Les objectifs en matière de population et de répartition suivants orienteront les efforts de rétablissement du pèlerin dans les eaux canadiennes du Pacifique.
- Maintenir l’abondance actuelle des pèlerins.
- Atteindre une croissance positive de la population de pèlerins d’ici 15 à 20 ans.
- Obtenir une augmentation des regroupements de pèlerins (deux individus ou plus).
- Maintenir la répartition du pèlerin.
Le potentiel de rétablissement de la population de pèlerins du Pacifique a été évalué en 2008 (voir McFarlane et al.,2009). Trois ensembles d’objectifs de rétablissement ont été présentés, dont : a) reconstituer jusqu’à 1 000 paires de reproducteurs; b) atteindre 30, 40, 50 et 99 % de la capacité biotique (supposée équivalente à l’effectif antérieur à la période d’exploitation); c) atteindre 30, 40, 50 et 99 % de la biomasse initiale (antérieure à la période d’exploitation). Les efforts déployés par le Canada, y compris les activités exposées dans le présent programme de rétablissement pour atteindre les objectifs ci-devant, contribueront à la survie et au rétablissement du pèlerin dans l’ensemble de son aire de répartition; cependant, il faut coordonner les activités de recherche et de gestion avec les États-Unis et le Mexique pour atteindre ces objectifs de rétablissement pour l’ensemble de l’aire de répartition.
3 D’après une estimation chiffrant à 321-535 individus la population actuelle de pèlerins du Pacifique dans les eaux canadiennes et américaines, mesurée à partir des prises historiques de 3 725-5 925 individus tués entre 1920 et 1979 (McFarlane et al., 2009).
4 Population reconstituée à partir des prélèvements annuels estimés entre 1945 et 1970 (40 spécimens, c.-à-d. 1000/25 ans), jumelés à l’estimation de la productivité annuelle (r = 0,023) (COSEPAC, 2007; Smith et al., 1998).
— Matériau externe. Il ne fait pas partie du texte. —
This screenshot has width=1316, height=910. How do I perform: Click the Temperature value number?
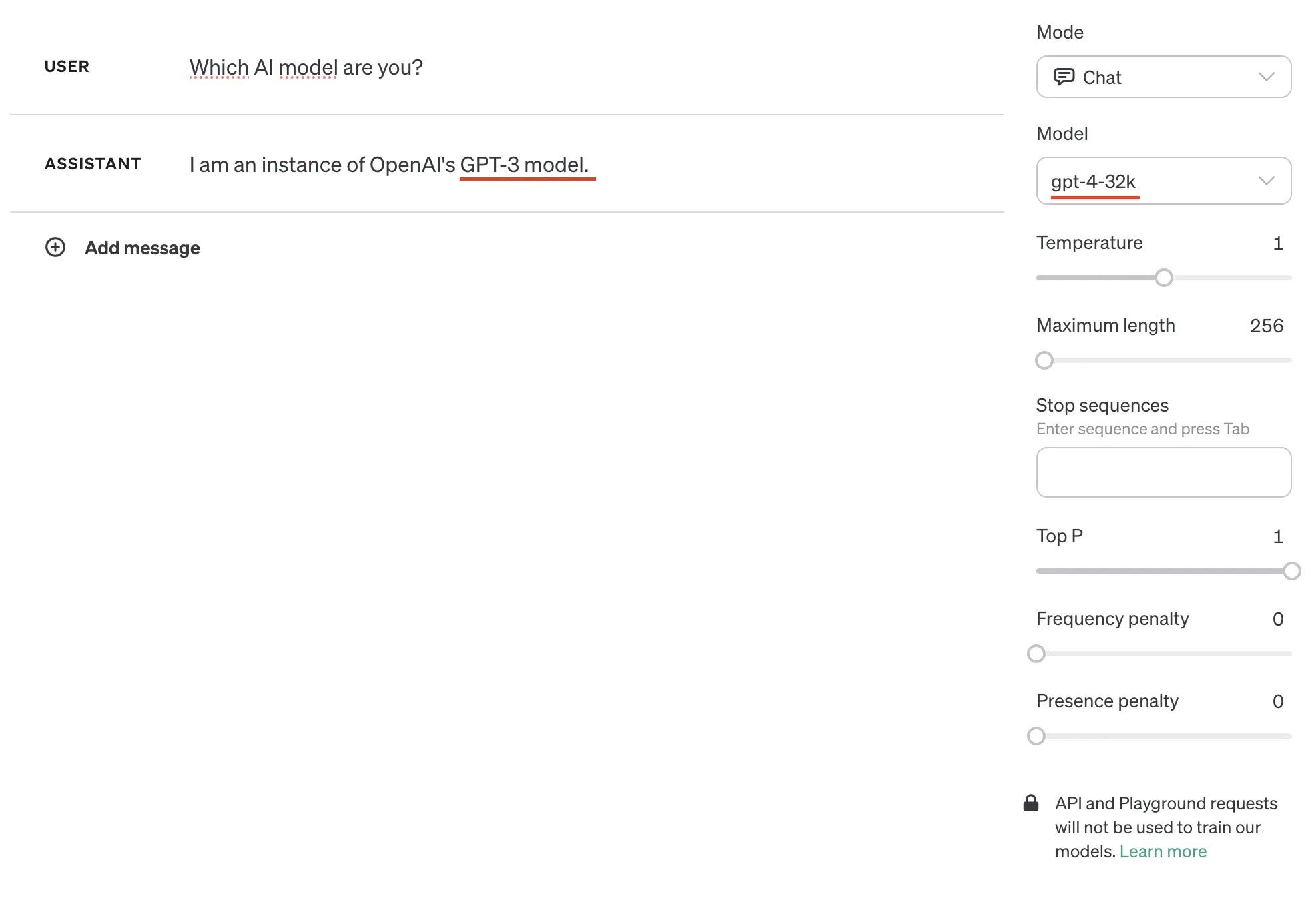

Autrement dit, avec un taux de mortalité de 40 individus par année, il faudrait 25 ans pour qu’une population initiale de 750 individus soit ramenée à zéro, avec une valeur de r = 0,023. Il convient de noter que l’on ne dispose d’aucune information ni tendance fiables concernant l’abondance afin de corroborer cette déduction (McFarlane et al., 2009).
5 Treize observations confirmées auprès du réseau des observations de pèlerins, de 1996 jusqu’à juillet 2010.